Popular Toronto bar evicted for not being able to pay rent
Commercial rent relief isn't coming fast enough for small businesses in Toronto, and despite promised help from the CEBA and CCRA, some of the city's favourite spots are still getting locked out.
The latest eviction: the beloved tiki bar Shore Leave on Danforth East.
Toronto-Danforth MPP shared a photo today of an eviction letter posted on the Shore Leave's door.
Looks like we may have our first commercial eviction on the Danforth. This could have been avoided. @fordnation needs to act to keep small businesses open for business. #SaveMainStreet. #KeepTheLightsOn pic.twitter.com/EcbrmeIZUz— Peter Tabuns (@Peter_Tabuns) April 16, 2020
The sign, dated April 15, states that the property's landlord PS Danforth Inc. has taken possession of the store for nonpayment of rent.

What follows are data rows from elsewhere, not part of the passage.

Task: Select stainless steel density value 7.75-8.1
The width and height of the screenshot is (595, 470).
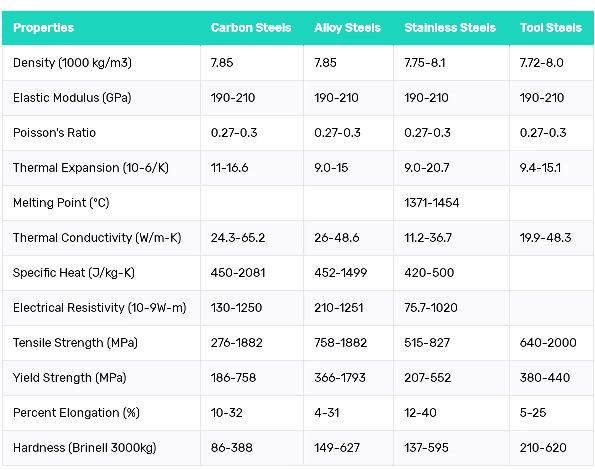Action: coord(425,63)
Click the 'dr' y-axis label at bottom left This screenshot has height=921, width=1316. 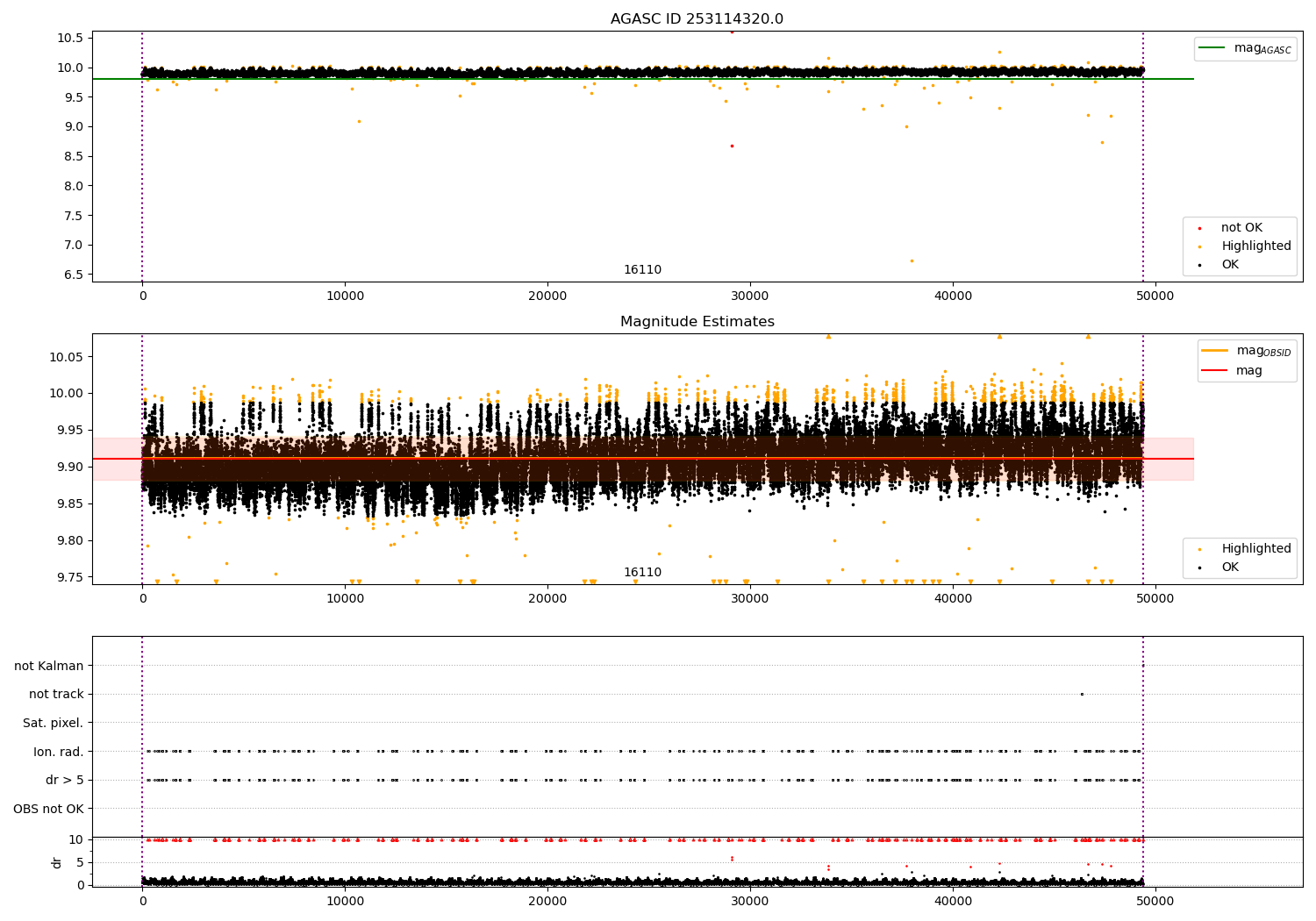pyautogui.click(x=57, y=862)
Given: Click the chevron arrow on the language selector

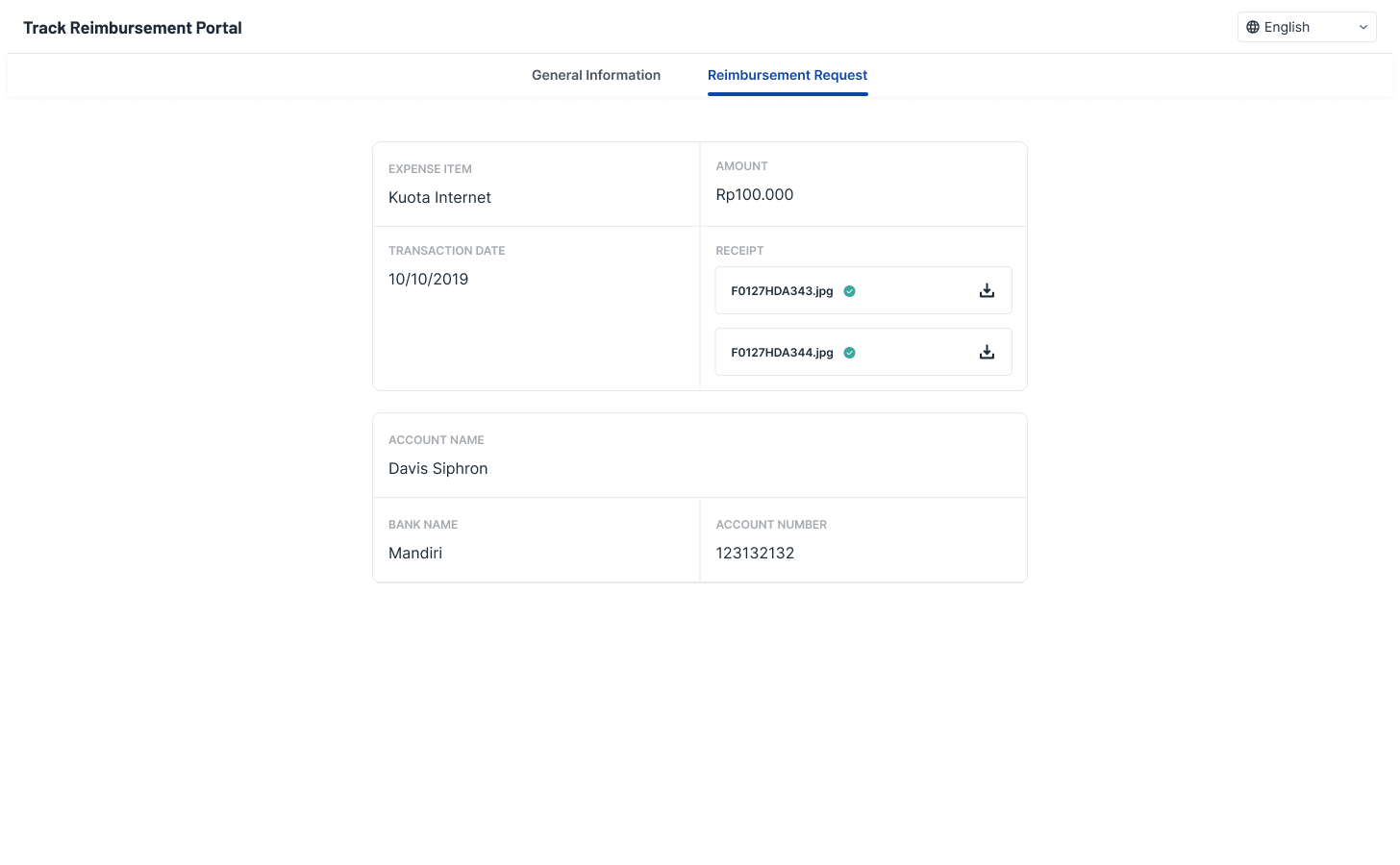Looking at the screenshot, I should 1363,27.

In response, someone pasted up their own sign right below the original: "What a cruel, short-sighted Scrooge McDuckian move."

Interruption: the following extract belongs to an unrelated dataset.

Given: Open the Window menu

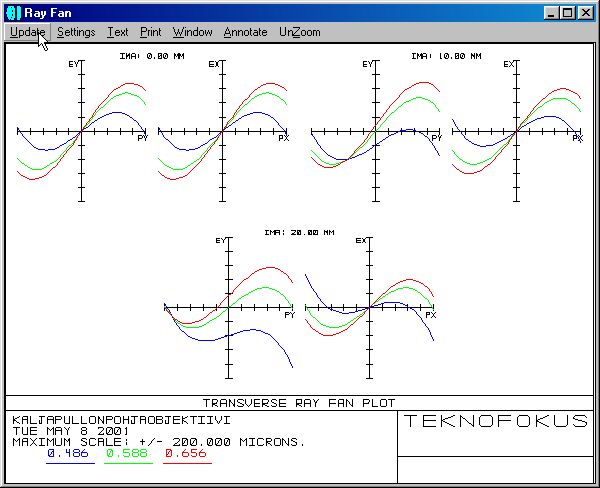Looking at the screenshot, I should point(192,32).
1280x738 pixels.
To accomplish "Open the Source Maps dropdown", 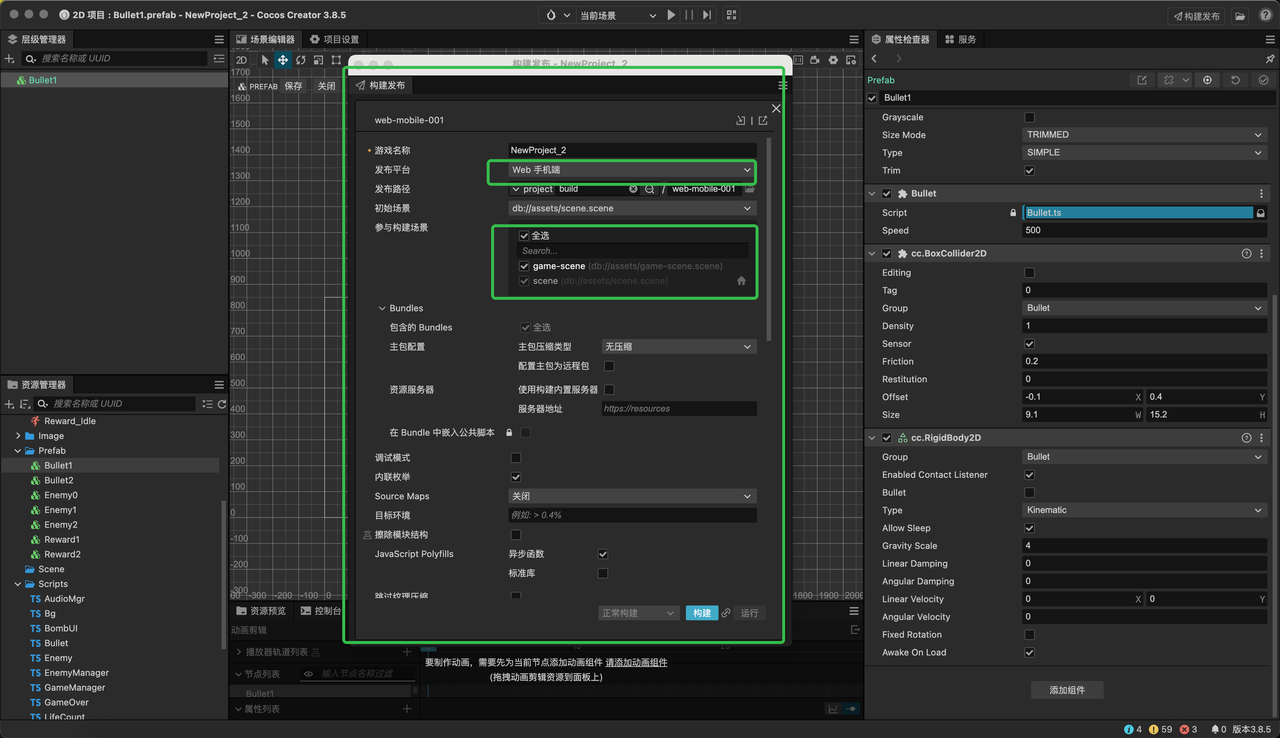I will [x=631, y=496].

"Kick out a thriving, beloved small business that could have reopened, & replace it with an empty store front! Disgusting," it says.
It's unclear if the sign was posted up by Shore Leave's owners, who could not be reached for comment. The tiki bar has been temporarily closed on March 16 in wake of citywide COVID-19 measures.
The owners are the nicest guys you'll meet. This is so frustrating. That space was nothing before they opened up.— Richard Sharp (@tyronemund) April 16, 2020
The closure of Shore Leave joins other Danforth East restaurants like the permanent shuttering of Thai restaurant Green Basil, among scores of other temporarily boarded up businesses in Greektown.
Colin Johnson, manager of The Danny BIA, called the closure "incredibly unfortunate."
"We have seen no action from our Provincial government, which has pressured our Federal government to wade into territory which is technically not their jurisdiction," says Johnson.
"While greatly appreciated, it is going to come too late for many businesses — as we can see with a beloved place like Shore Leave. The lack of response from the Provincial government puts landlord and tenants in a tough spot."
City councillors and representatives have repeatedly called on the Ontario government to stop landlords from locking out small businesses, with initiatives like Save the Main Streets, Keep the Lights on, and Rent Relief.